Primary Sources
The Campaign to Save the Danube River
Description
In 1984, the Czechoslovak and Hungarian governments announced a new public project: the Gabcikovo-Nagymaros complex on the Danube River, a 3 billion dollar water project, that would involve the construction of two massive dams (one in each country) and a series of hydroelectric plants. János Vargha was a biologist who had worked for the Hungarian Academy of Sciences for several years, and in 1984 was on the editorial staff of a scientific journal. In response to the proposal for the hydroelectric project, he became a vocal proponent of the environmental damage. This led him to become the founding member of Duna Kör, a group of environmental activists. In this speech from December 1985, he explains the potential devastation of the project at an award's ceremony of the Right Livelihood Foundation, an international human rights and environmental activism organization. In this speech, Vargha not only addresses the specific danger of this project but also brings international attention on the Communist regimes.
Source
János Vargha, "Speech at the Right Livelihood Awards," speech, December 9, 1985, Right Livelihood Foundation, Right Livelihood (accessed June 15, 2007).
Primary Source—Excerpt
In order to protect Danubian environment and its benefits, our group, the Duna Kör participates in the opposition against a large hydroelectric power plant system Gabeikovo-Nagyrnaros. This project consists a 60 k storage lake, a 30 kill long concrete covered lateral canal rising up 18 meters over the ground at a peak power station of Gabcikovo and an additional river power plant of Nagymaros, in the Lovely Danube-bend.

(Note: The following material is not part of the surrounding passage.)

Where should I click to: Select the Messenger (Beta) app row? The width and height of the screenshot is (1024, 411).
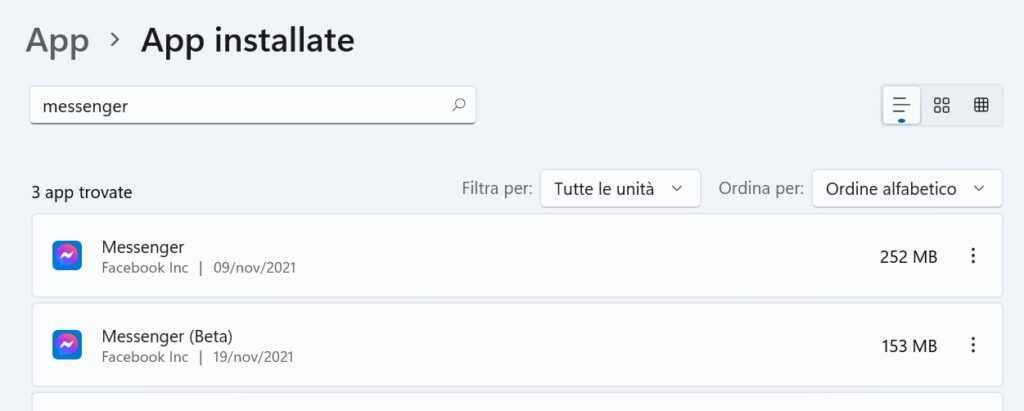(x=500, y=345)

The project would essentially change the hydraulic, physical chemical and biological conditions of a nearly two hundred kilometer long section of the river itself and also of the surrounding groundwater. These changes also that would be harmful to drinking water supply, the quality of river and ground water, agriculture, forests, fish as well as the picturesque landscape. The project has been planned some decades ago only to produce maximum energy and to increase excessively waterway capacity, unrequired by the heaviest traffic imaginable on this section of the river. In addition this would be relatively the most expensive electric power plant built in Hungary, and twice as much energy could be saved at the same price if money were spent on rationalizing energy consumption. The project has become a perfect nonsense taking its harmful ecological consequences into consideration. The question of drinking water supply has enormous importance because of its generally serious situation in Hungary and also in Slovakia.
Of Hungary's 3,500 settlements 1,500 have no potable water. Two and a half million people living in these regions get their drinking water supply in plastic bags or tank carts or short of these some have to make up with contaminated water.